To ensure the veto threat could stand against pressure from the Green movement, the corporate opponents of the raised CAFE standards launched public relations campaigns to counter NET’s efforts and very quickly succeeded in derailing the support NET had been building in the general public. The message, “Too strict and too soon” was successfully propagated by industry and the the Greens’ focused message was brilliantly and effectively dissipated by industry-inserted discussions about various global climate change theories and complex conversations about what the extent of the government’s role to regulating national energy consumption should be. The confusing and distracting industry disinformation spread rapidly, and the pro-Green pressure from the public on Congress and the White House dropped to harmless levels.
NET was facing a defeat on the issues it was pushing and it needed a fast and massive surge of public activism to get the Bush Administration to back off its veto threat and give the Democrats the public support they needed to keep the raised CAFE standards in the bill.
NET called in Chris Abraham and the team to go online to rally an extraordinarily broad and diverse base of supporters ranging from left wing environmentalists, through the moderate Democrats and Republicans, all the way over to the national security oriented “America First” right wingers. There were potential supporters to be mobilized all across the spectrum with broadly divergent reasons for supporting higher CAFE standards.

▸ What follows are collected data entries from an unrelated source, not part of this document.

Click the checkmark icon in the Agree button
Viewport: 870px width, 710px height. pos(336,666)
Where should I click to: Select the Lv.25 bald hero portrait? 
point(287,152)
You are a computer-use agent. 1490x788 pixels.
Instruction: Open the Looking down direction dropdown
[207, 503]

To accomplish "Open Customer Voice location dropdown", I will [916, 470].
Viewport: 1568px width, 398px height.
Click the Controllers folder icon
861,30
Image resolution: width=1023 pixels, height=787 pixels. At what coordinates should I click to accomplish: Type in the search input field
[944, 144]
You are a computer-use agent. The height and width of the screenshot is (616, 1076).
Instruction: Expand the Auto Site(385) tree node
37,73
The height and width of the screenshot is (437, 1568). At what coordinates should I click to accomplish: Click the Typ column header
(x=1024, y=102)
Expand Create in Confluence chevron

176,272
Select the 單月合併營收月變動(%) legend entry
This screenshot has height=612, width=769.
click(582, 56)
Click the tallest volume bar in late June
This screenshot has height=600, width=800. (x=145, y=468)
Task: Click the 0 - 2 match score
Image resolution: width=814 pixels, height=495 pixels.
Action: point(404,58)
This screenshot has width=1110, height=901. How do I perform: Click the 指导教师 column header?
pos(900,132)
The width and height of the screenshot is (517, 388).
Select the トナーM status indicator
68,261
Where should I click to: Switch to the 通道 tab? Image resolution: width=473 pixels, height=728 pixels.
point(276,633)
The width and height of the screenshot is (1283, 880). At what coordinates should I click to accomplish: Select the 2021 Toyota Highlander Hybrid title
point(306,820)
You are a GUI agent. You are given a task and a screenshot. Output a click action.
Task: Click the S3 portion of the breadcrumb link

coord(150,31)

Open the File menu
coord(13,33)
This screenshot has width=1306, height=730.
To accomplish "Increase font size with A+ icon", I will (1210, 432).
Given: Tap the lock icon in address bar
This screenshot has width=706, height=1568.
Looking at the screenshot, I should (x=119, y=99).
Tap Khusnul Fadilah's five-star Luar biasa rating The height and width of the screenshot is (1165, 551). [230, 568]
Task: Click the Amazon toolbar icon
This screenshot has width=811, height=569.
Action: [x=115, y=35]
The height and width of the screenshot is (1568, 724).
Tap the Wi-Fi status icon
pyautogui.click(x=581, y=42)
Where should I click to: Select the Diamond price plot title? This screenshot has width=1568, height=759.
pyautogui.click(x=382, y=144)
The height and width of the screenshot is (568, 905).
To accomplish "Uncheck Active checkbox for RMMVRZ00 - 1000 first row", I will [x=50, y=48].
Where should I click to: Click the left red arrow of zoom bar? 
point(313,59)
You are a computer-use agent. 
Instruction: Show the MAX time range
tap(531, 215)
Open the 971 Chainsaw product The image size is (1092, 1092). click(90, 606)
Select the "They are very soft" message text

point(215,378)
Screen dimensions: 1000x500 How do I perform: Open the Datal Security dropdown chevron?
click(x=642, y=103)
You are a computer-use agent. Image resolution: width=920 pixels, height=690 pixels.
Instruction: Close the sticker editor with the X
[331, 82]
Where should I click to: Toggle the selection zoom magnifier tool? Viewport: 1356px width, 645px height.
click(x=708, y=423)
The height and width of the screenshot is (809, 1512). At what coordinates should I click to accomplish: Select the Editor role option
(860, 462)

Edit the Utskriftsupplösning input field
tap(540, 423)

Strategy: Mobilize Broad Support Online, from Greens to “America-Firsters.”
We launched an aggressive Online Conversation Marketing Campaign just days after NET made contact. During a high-powered 45-day campaign prior to the final vote on the bill, we reached out to the online communities with both a top-down “influencing the influencers” campaign, and with a bottom-up grassroots messaging campaign. With the top-down approach, the goal was to get the influencers to mobilize their readerships by echoing the NET message and calling their communities to action. The “bottom-up” grassroots messaging aimed to make the messaging ubiquitous in the places where the various potential supporters “lived” online, while keeping the messaging not only appropriate for the community in question but attractive and motivating as well.
Tactics: Influence the Influencers, Mobilize the Grassroots Online.
The online “habitats” of the Green, Democratic, Republican, and “America First” communities and their influencers were identified, their interests in a higher gas mileage standards assessed, and effective and appropriate message models for each of these groupings crafted.
Email outreaches were done to the universes of influencers, each according to their political motivations, and Social Media News Releases were constructed and posted to make it easy for the online influencers to “steal” the NET message and calls to action and echo them.
To support the top-down campaign, Chris and his team also deployed a massive Online Grassroots Advocacy offensive reaching potential supporters in over one thousand online communities (including online message boards, forums, Usenet, Listservs, social media outlets and the blogosphere). Members of these communities were engaged in conversation and re-informed of the clear facts surrounding the issues, the benefits of the higher CAFE standards for them and their communities, and the actions they as individuals could take to push the Bush Administration and their representatives.
Results: Victory: Higher CAFE Standards Passed into Law.
In the end, we reached an estimated 250,000 online influencers and mobilized countless formerly passive activists all across the political spectrum. Support for the higher CAFE standards rose online and offline, and the political pressure mounted tremendously. The White House backed away from their veto threat, and the Democrats recognized the higher CAFE standards as non-sacrificable.
On December 19th, 2007, the Energy Bill passed, complete with the higher CAFE standards.